Las banderas nacieron para identificar a las bandas, por eso se llaman así, y yo podría escribir con Joaquín Sabina “El rap del daño que hacen las banderas” o imaginar con John Lennon que no hay, “es fácil si lo intentas”, porque soy internacionalista, católico (“universal”, que ese es el sentido literal de la palabra “católico”, aunque no se pertenezca a ninguna iglesia), mi banda es la creación entera, la humanidad junto a todos los seres de su madre tierra, pero la creación entera es histórica.
En la historia, los gens, los clanes, las familias, los partidos políticos, los clubes, las bandas de todo tipo, surgen, en distintos momentos históricos, de las luchas por territorios, por propiedades, por bienes, por ideas y proyectos, por identidades colectivas históricas y hasta por arte o puro juego. También una tela pintada por Picasso es una bandera, incluso la más personal de sus obras; al menos así lo creía él, según manifestó en numerosas entrevistas.

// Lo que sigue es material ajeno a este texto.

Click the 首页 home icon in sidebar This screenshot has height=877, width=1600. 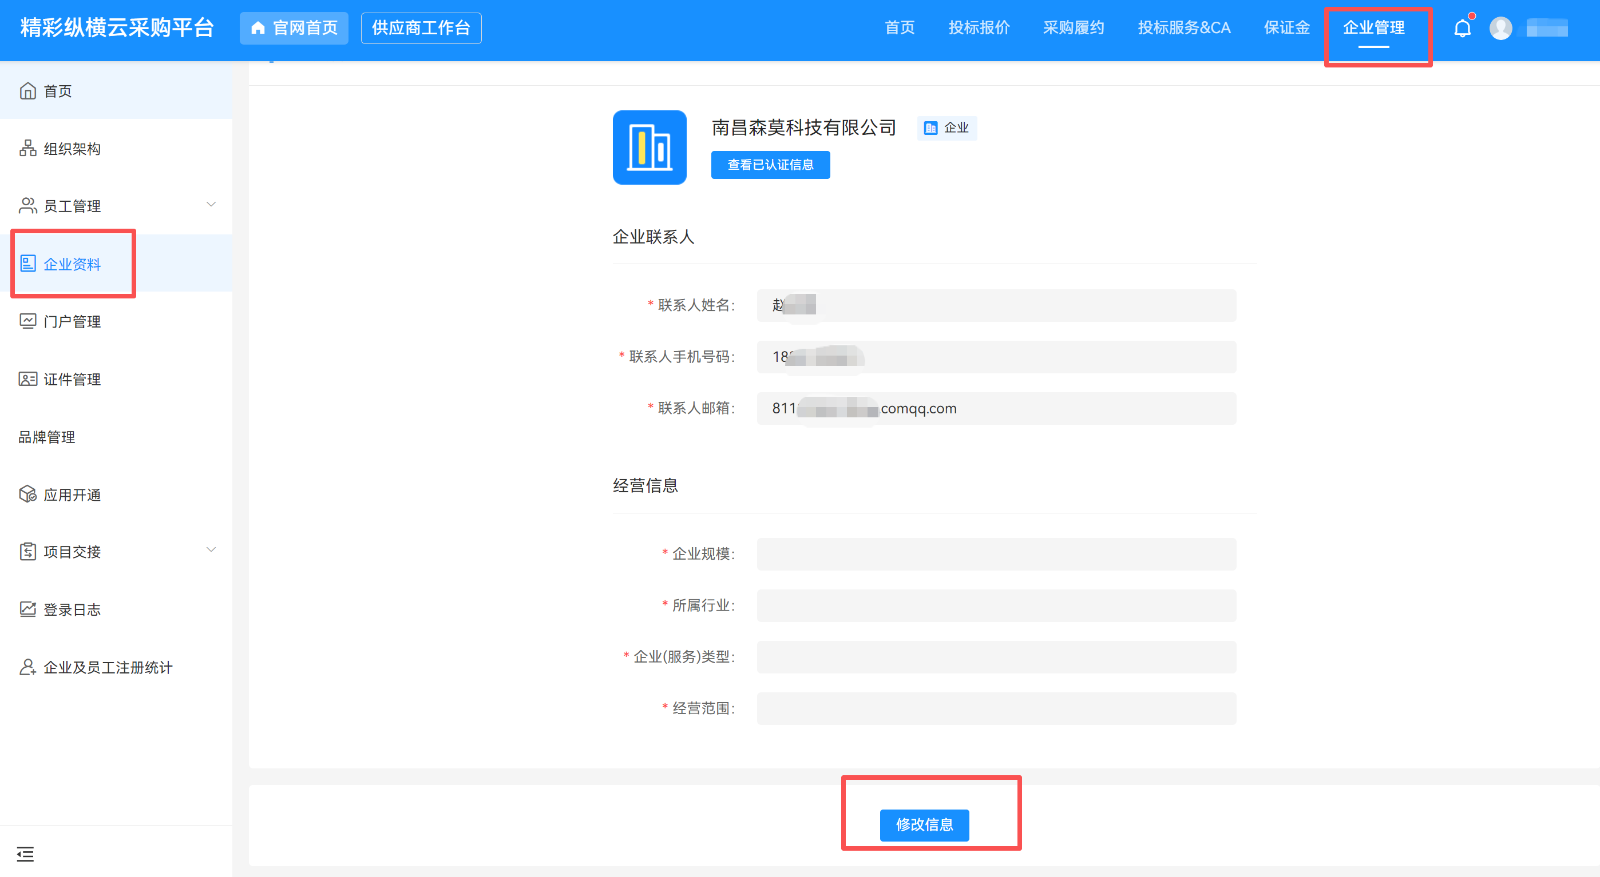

Va en la subjetividad de cada uno apreciar, gustar, involucrarse en una bandera, un trapo pintado, escrito, un cuadro (“más de cien motivos para no cortarse de un tajo las venas, más de cien mentiras que valen la pena”), pero en todo caso es falso también que las banderas vayan más altas que los hombres, es falso el sentido solemne institucionalista de aquello tan manido de que “los hombres pasan y las instituciones quedan” o que “los hombres mueren, pero las ideas no se matan”. Son los hombres lo que importa.

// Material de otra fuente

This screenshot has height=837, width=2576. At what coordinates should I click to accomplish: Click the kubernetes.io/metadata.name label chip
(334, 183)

Porque de una idea del pacifista Einstein, otros hicieron bombas para destruir Hiroshima y Nagasaki. En nombre de la misma institución con que las manos de Francisco I hoy lavan los pies de menores delincuentes, las de Tomás de Torquemada arrojaron a la hoguera a millares de justos. Cuando la hinchada de Peñarol desplegó su bandera con la réplica del ferrocarril y los colores del club de mis primeros amores, admiré el valor trabajo que pusieron emblemáticas generaciones de obreros en esas máquinas -entre ellos los que mayoritariamente fundaron Peñarol-, me emocionó lo mismo que a otros habrá hecho admirar la flema inglesa.

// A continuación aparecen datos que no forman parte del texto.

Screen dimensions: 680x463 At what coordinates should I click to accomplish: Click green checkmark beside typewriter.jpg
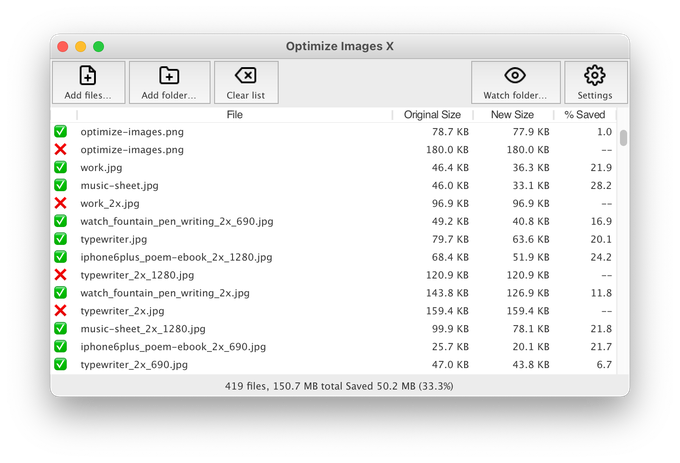[61, 239]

Anoche, cuando lo que me erizó la piel fue ver el despliegue de la bandera tricolor, que contenía el inmenso escudo, flanqueado a la derecha por el pabellón nacional -que incluye, lo mismo que el argentino, al sol andino junto a los colores borbónicos, porque la revolución de mayo los defendía ante la invasión de Francia a España- y a la izquierda por la bandera que le dio origen -uno de los varios diseños de la bandera de Artigas-, para mí, más acá de las dimensiones de la tela, el trapo más grande de la historia -y esto es muy subjetivo, tiene que ver, sin duda, también con mi lugar en el mundo-, por todo lo que conjuga desde el amor a las aves y al cielo del santo de Asís que la inspiró (según la mejor de las versiones que dieron sus creadores) hasta el Paraguay que asiló a nuestro prócer, pensé en los hombres que estaban debajo de ella.
Y renové mi cariño por la pila de amigos que tengo en esa banda, dignos de levantar semejante bandera.